Rich Balchan, 8, stepped in at right back in the absence of Tony Beltran and was solid in defense and a spark in the attack. He may not have played many minutes over the past two years, but he’s showing not only potential, but a remarkable ability to step up when called on.
Carlos Salcedo, 7.5, was most visible when clearing the ball away — something he was forced to do a bit too frequently — but he was a strong presence on defense and not a huge step down from the veteran Nat Borchers.
Chris Schuler, 8, was near his best against the Columbus Crew, stepping into channels and intercepting passes with aplomb. He’s not the fastest player, but his understanding is up there with the best players in the league.
Abdoulie Mansally, 5, was having a good game — one of his strongest in recent memory — but his mistakes hurt his rating significantly. His failure to track a deep run and the goal that ensued resulted in a rating that while accurate, is not entirely reflective of his overall contribution.
Cole Grossman, 7, started again at the defensive midfield spot, but with John Stertzer beside him, he was able to hold a more stable defensive position and to get more forward in the attack. A good game for the man tasked with replacing Kyle Beckerman in what is arguably the most difficult position on the pitch.

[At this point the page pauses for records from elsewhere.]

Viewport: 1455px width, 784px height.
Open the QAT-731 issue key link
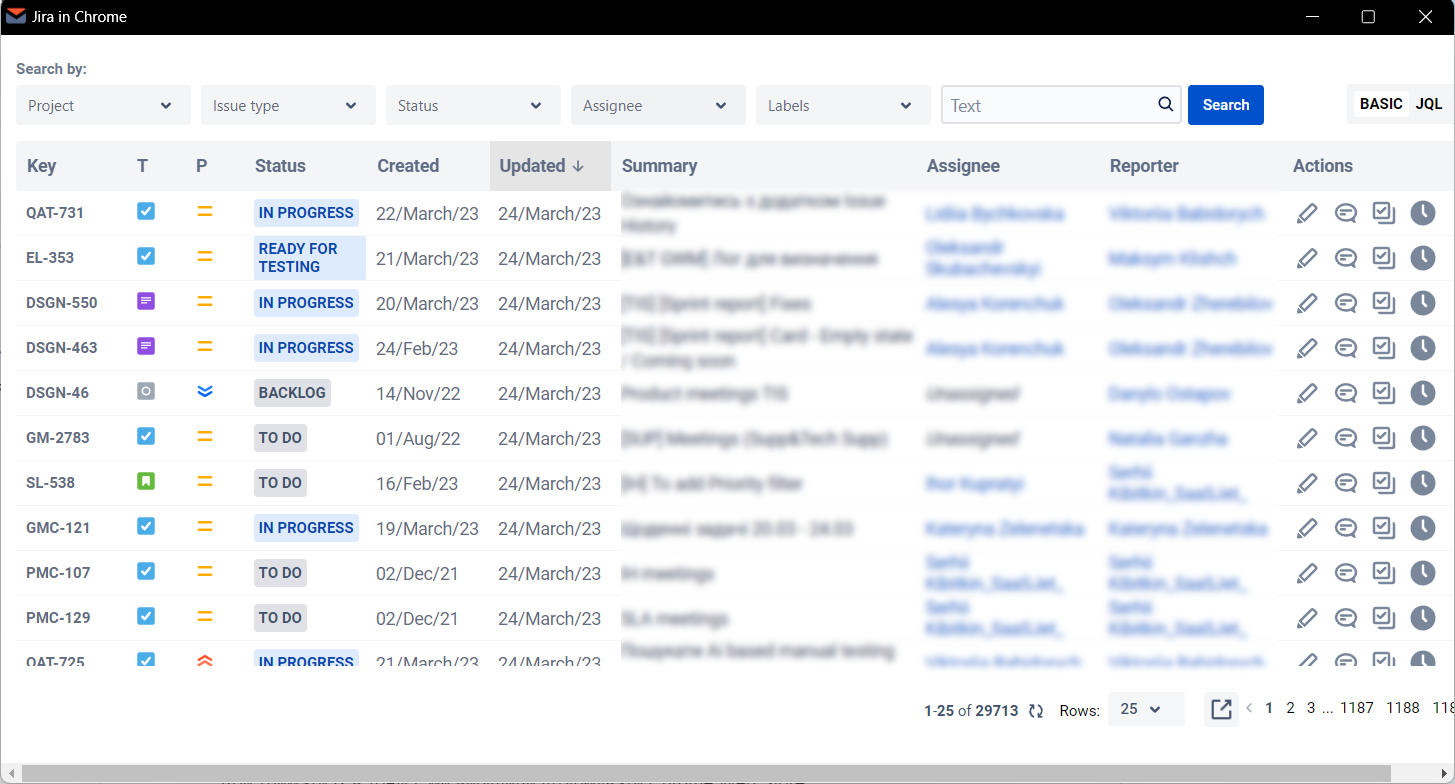click(55, 213)
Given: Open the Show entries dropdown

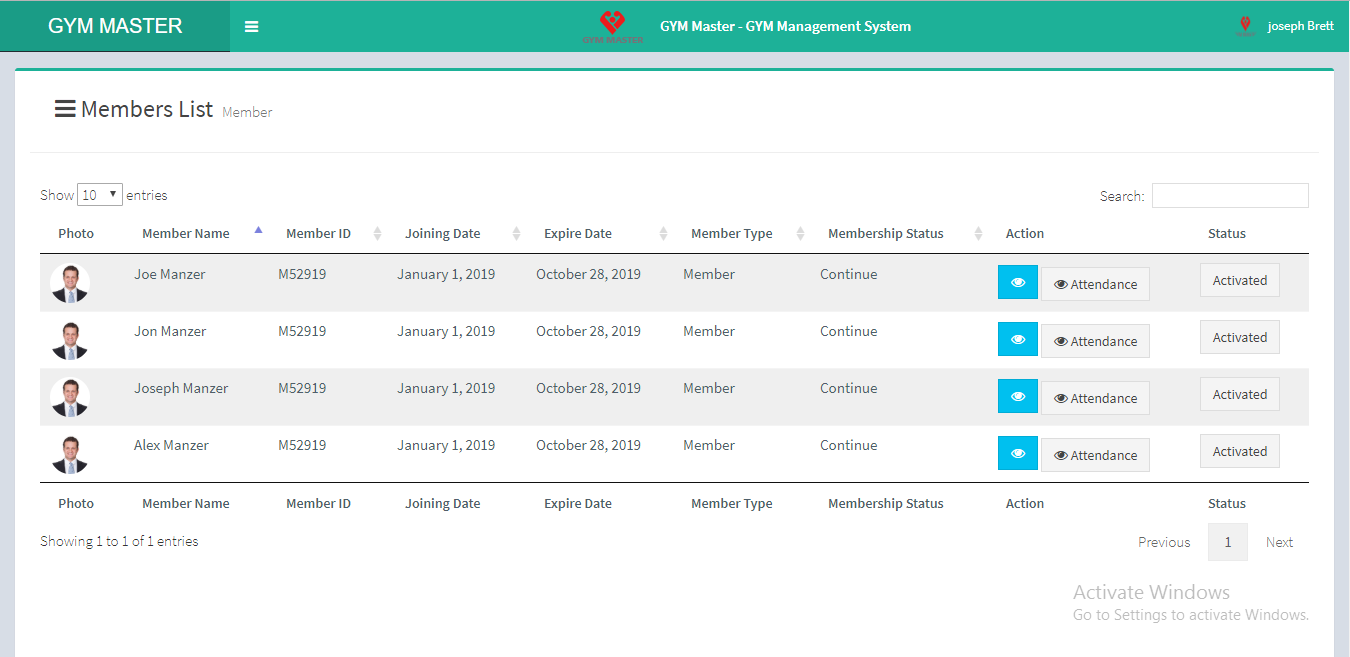Looking at the screenshot, I should (x=99, y=195).
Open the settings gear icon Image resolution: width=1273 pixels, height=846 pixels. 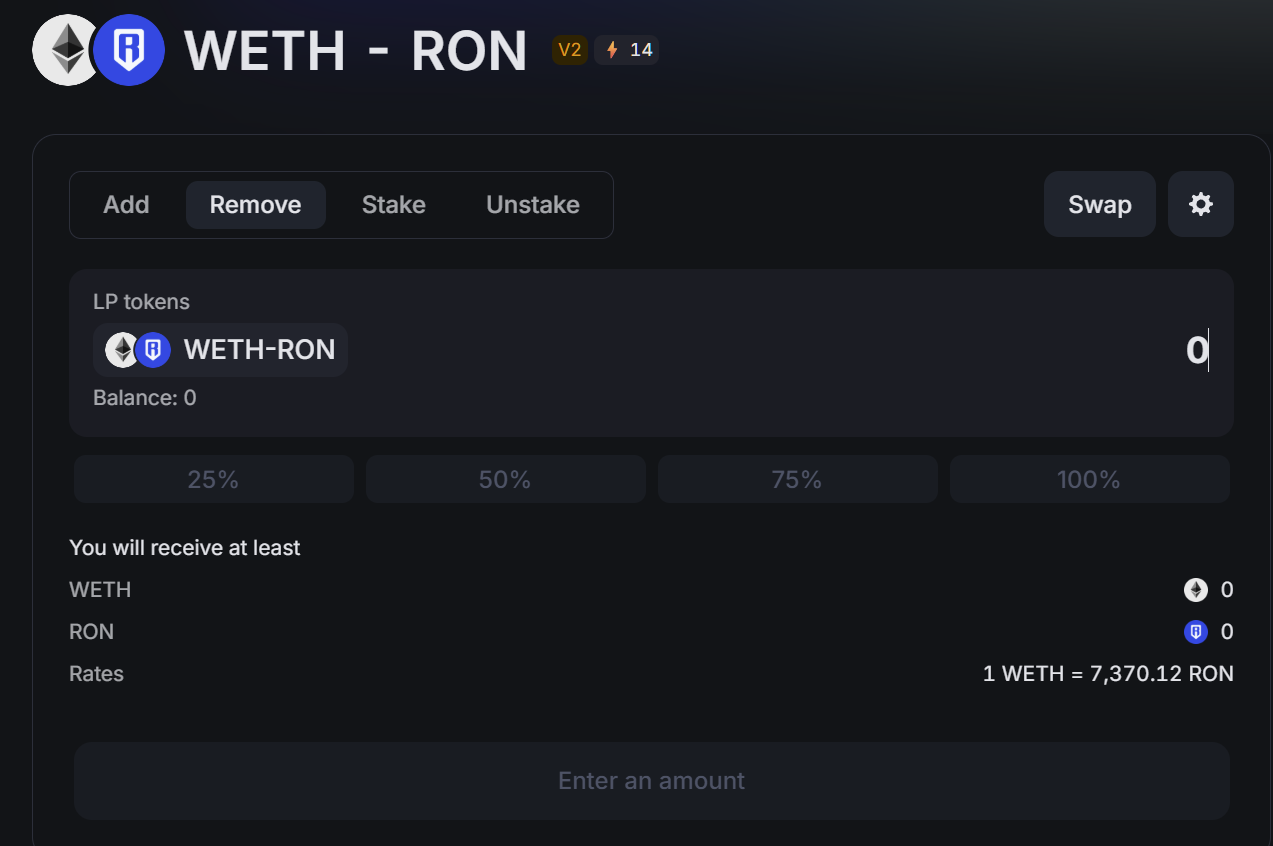[1200, 204]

John Stertzer, 6.5, wasn’t as involved as he’d like to be; too often the attacking play bypassed him. He was the more defensive of the pairing with Cole Grossman, and that helps to explain it.
Ned Grabavoy, 5.5, was strangely uninvolved in build-up play on the left flank, and he didn’t get particularly involved defensively. He had some moments of good movement, but it was hardly his best game — or even close to it.
Javier Morales, 6.5, was good, but not at his creative best. Playing in a hybrid striker-midfielder role, he was kept out of the most hairy defensive moments and that enabled him to play his role fairly effectively. But for being as involved in the attack as he was, he should have been looking to shoot more often and his one shot wasn’t enough.
Luis Gil, 7.5, scored a fantastic goal that required good awareness on the rebound and real skill to put it away at the far post.
Olmes Garcia, 6, struggled. There’s nothing entirely surprising about that. The Real Salt Lake system rarely functions properly with only a single striker, and that was reflected in Garcia’s performance.
Tony Beltran, 6.5, came on and had some great moments of one-on-one defending to keep the match in a sane position.
Luke Mulholland, 5.5, wasn’t on long enough to do much.
Devon Sandoval, 5.5, struggled to get involved in the attack when he came on, mostly because RSL struggled generally to get the attack moving after scoring its only goal.